→ **Your instructions**
Give back every record precisely.

Source records:
============

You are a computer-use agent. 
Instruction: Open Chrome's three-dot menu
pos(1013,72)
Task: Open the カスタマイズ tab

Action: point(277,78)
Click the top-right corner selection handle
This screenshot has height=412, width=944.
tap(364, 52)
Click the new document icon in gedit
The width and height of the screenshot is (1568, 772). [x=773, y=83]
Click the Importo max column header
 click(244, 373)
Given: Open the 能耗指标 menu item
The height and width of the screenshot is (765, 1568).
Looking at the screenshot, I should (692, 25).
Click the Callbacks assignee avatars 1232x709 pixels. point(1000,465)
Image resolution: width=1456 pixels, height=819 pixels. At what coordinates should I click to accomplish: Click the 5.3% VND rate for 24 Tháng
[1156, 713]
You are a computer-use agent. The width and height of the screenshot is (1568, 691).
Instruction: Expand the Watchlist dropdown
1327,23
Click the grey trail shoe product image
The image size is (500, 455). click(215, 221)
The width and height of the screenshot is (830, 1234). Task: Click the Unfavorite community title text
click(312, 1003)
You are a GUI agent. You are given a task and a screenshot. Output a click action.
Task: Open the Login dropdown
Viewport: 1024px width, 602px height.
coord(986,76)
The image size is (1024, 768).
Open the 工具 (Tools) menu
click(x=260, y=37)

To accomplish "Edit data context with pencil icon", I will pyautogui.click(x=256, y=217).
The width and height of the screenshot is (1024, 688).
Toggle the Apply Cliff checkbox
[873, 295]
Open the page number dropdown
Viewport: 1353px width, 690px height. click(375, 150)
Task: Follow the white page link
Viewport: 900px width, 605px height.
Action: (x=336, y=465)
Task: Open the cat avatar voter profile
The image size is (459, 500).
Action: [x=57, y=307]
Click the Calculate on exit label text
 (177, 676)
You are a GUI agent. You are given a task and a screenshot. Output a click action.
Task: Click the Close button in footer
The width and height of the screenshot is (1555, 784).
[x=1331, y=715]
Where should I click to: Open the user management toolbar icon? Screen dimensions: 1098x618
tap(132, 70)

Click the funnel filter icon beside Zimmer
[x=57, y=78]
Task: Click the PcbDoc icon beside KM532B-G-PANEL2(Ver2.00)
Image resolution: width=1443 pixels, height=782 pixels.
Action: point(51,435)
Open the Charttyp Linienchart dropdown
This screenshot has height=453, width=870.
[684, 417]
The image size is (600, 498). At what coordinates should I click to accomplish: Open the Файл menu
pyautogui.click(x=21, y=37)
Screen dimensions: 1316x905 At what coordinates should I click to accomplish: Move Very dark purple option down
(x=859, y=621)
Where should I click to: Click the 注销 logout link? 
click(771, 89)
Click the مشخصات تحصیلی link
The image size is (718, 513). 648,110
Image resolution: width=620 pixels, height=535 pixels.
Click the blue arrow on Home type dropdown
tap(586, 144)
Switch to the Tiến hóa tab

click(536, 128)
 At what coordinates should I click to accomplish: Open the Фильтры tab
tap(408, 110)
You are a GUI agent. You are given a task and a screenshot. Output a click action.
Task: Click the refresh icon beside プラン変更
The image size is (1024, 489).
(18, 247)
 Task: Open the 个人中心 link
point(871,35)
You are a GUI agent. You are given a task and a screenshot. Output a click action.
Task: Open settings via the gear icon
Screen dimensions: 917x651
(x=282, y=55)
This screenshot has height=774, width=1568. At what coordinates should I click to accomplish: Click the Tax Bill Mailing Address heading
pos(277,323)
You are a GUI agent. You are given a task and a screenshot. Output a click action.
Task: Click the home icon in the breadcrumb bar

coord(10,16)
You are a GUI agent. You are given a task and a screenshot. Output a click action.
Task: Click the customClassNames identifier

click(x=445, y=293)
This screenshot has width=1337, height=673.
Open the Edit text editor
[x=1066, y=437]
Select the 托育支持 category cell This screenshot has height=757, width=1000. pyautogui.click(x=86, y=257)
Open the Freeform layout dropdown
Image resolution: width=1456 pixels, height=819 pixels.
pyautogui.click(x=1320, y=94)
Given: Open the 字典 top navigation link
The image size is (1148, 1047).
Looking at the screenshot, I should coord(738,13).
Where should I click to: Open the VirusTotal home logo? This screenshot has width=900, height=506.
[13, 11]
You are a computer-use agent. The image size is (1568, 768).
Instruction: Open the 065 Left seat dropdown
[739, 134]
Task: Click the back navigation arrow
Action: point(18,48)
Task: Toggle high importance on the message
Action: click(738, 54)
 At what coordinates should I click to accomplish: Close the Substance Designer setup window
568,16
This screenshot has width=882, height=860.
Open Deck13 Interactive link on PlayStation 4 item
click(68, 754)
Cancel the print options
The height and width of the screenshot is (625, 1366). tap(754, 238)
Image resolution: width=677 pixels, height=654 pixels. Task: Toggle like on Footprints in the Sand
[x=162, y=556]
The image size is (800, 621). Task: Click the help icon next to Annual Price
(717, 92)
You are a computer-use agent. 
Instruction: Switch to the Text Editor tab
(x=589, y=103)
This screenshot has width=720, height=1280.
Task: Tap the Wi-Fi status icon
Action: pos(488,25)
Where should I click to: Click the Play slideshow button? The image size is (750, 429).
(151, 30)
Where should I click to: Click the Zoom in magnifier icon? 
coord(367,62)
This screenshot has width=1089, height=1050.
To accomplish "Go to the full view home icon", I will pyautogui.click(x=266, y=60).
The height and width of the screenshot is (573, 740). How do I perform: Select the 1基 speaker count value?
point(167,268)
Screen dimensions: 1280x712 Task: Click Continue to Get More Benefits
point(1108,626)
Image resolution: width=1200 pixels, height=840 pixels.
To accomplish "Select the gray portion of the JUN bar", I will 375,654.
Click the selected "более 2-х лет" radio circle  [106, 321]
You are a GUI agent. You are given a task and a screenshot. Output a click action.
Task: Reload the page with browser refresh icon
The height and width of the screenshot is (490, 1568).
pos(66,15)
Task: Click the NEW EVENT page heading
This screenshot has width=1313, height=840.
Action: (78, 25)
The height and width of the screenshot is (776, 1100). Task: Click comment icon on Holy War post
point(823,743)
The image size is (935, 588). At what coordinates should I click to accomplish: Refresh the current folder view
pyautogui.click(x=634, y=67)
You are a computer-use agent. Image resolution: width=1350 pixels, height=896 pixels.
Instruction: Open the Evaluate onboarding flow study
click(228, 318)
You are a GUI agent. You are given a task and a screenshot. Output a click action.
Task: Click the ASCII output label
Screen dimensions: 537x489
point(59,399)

============

→ **Exercise solution**
You are a computer-use agent. 
Instruction: Open Chrome's three-dot menu
pos(1013,72)
Task: Open the カスタマイズ tab

Action: point(277,78)
Click the top-right corner selection handle
This screenshot has height=412, width=944.
tap(364, 52)
Click the new document icon in gedit
The width and height of the screenshot is (1568, 772). [x=773, y=83]
Click the Importo max column header
 click(244, 373)
Given: Open the 能耗指标 menu item
The height and width of the screenshot is (765, 1568).
Looking at the screenshot, I should (692, 25).
Click the Callbacks assignee avatars 1232x709 pixels. point(1000,465)
Image resolution: width=1456 pixels, height=819 pixels. At what coordinates should I click to accomplish: Click the 5.3% VND rate for 24 Tháng
[1156, 713]
You are a computer-use agent. The width and height of the screenshot is (1568, 691).
Instruction: Expand the Watchlist dropdown
1327,23
Click the grey trail shoe product image
The image size is (500, 455). click(215, 221)
The width and height of the screenshot is (830, 1234). Task: Click the Unfavorite community title text
click(312, 1003)
You are a GUI agent. You are given a task and a screenshot. Output a click action.
Task: Open the Login dropdown
Viewport: 1024px width, 602px height.
coord(986,76)
The image size is (1024, 768).
Open the 工具 (Tools) menu
click(x=260, y=37)

To accomplish "Edit data context with pencil icon", I will pyautogui.click(x=256, y=217).
The width and height of the screenshot is (1024, 688).
Toggle the Apply Cliff checkbox
[873, 295]
Open the page number dropdown
Viewport: 1353px width, 690px height. click(375, 150)
Task: Follow the white page link
Viewport: 900px width, 605px height.
Action: (x=336, y=465)
Task: Open the cat avatar voter profile
The image size is (459, 500).
Action: [x=57, y=307]
Click the Calculate on exit label text
 (177, 676)
You are a GUI agent. You are given a task and a screenshot. Output a click action.
Task: Click the Close button in footer
The width and height of the screenshot is (1555, 784).
[x=1331, y=715]
Where should I click to: Open the user management toolbar icon? Screen dimensions: 1098x618
tap(132, 70)

Click the funnel filter icon beside Zimmer
[x=57, y=78]
Task: Click the PcbDoc icon beside KM532B-G-PANEL2(Ver2.00)
Image resolution: width=1443 pixels, height=782 pixels.
Action: point(51,435)
Open the Charttyp Linienchart dropdown
This screenshot has height=453, width=870.
[684, 417]
The image size is (600, 498). At what coordinates should I click to accomplish: Open the Файл menu
pyautogui.click(x=21, y=37)
Screen dimensions: 1316x905 At what coordinates should I click to accomplish: Move Very dark purple option down
(x=859, y=621)
Where should I click to: Click the 注销 logout link? 
click(771, 89)
Click the مشخصات تحصیلی link
The image size is (718, 513). 648,110
Image resolution: width=620 pixels, height=535 pixels.
Click the blue arrow on Home type dropdown
tap(586, 144)
Switch to the Tiến hóa tab

click(536, 128)
 At what coordinates should I click to accomplish: Open the Фильтры tab
tap(408, 110)
You are a GUI agent. You are given a task and a screenshot. Output a click action.
Task: Click the refresh icon beside プラン変更
The image size is (1024, 489).
(18, 247)
 Task: Open the 个人中心 link
point(871,35)
You are a GUI agent. You are given a task and a screenshot. Output a click action.
Task: Open settings via the gear icon
Screen dimensions: 917x651
(x=282, y=55)
This screenshot has height=774, width=1568. At what coordinates should I click to accomplish: Click the Tax Bill Mailing Address heading
pos(277,323)
You are a GUI agent. You are given a task and a screenshot. Output a click action.
Task: Click the home icon in the breadcrumb bar

coord(10,16)
You are a GUI agent. You are given a task and a screenshot. Output a click action.
Task: Click the customClassNames identifier

click(x=445, y=293)
This screenshot has width=1337, height=673.
Open the Edit text editor
[x=1066, y=437]
Select the 托育支持 category cell This screenshot has height=757, width=1000. pyautogui.click(x=86, y=257)
Open the Freeform layout dropdown
Image resolution: width=1456 pixels, height=819 pixels.
pyautogui.click(x=1320, y=94)
Given: Open the 字典 top navigation link
The image size is (1148, 1047).
Looking at the screenshot, I should coord(738,13).
Where should I click to: Open the VirusTotal home logo? This screenshot has width=900, height=506.
[13, 11]
You are a computer-use agent. The image size is (1568, 768).
Instruction: Open the 065 Left seat dropdown
[739, 134]
Task: Click the back navigation arrow
Action: point(18,48)
Task: Toggle high importance on the message
Action: click(738, 54)
 At what coordinates should I click to accomplish: Close the Substance Designer setup window
568,16
This screenshot has width=882, height=860.
Open Deck13 Interactive link on PlayStation 4 item
click(68, 754)
Cancel the print options
The height and width of the screenshot is (625, 1366). tap(754, 238)
Image resolution: width=677 pixels, height=654 pixels. Task: Toggle like on Footprints in the Sand
[x=162, y=556]
The image size is (800, 621). Task: Click the help icon next to Annual Price
(717, 92)
You are a computer-use agent. 
Instruction: Switch to the Text Editor tab
(x=589, y=103)
This screenshot has width=720, height=1280.
Task: Tap the Wi-Fi status icon
Action: pos(488,25)
Where should I click to: Click the Play slideshow button? The image size is (750, 429).
(151, 30)
Where should I click to: Click the Zoom in magnifier icon? 
coord(367,62)
This screenshot has width=1089, height=1050.
To accomplish "Go to the full view home icon", I will pyautogui.click(x=266, y=60).
The height and width of the screenshot is (573, 740). How do I perform: Select the 1基 speaker count value?
point(167,268)
Screen dimensions: 1280x712 Task: Click Continue to Get More Benefits
point(1108,626)
Image resolution: width=1200 pixels, height=840 pixels.
To accomplish "Select the gray portion of the JUN bar", I will 375,654.
Click the selected "более 2-х лет" radio circle  [106, 321]
You are a GUI agent. You are given a task and a screenshot. Output a click action.
Task: Reload the page with browser refresh icon
The height and width of the screenshot is (490, 1568).
pos(66,15)
Task: Click the NEW EVENT page heading
This screenshot has width=1313, height=840.
Action: (78, 25)
The height and width of the screenshot is (776, 1100). Task: Click comment icon on Holy War post
point(823,743)
The image size is (935, 588). At what coordinates should I click to accomplish: Refresh the current folder view
pyautogui.click(x=634, y=67)
You are a computer-use agent. Image resolution: width=1350 pixels, height=896 pixels.
Instruction: Open the Evaluate onboarding flow study
click(228, 318)
You are a GUI agent. You are given a task and a screenshot. Output a click action.
Task: Click the ASCII output label
Screen dimensions: 537x489
point(59,399)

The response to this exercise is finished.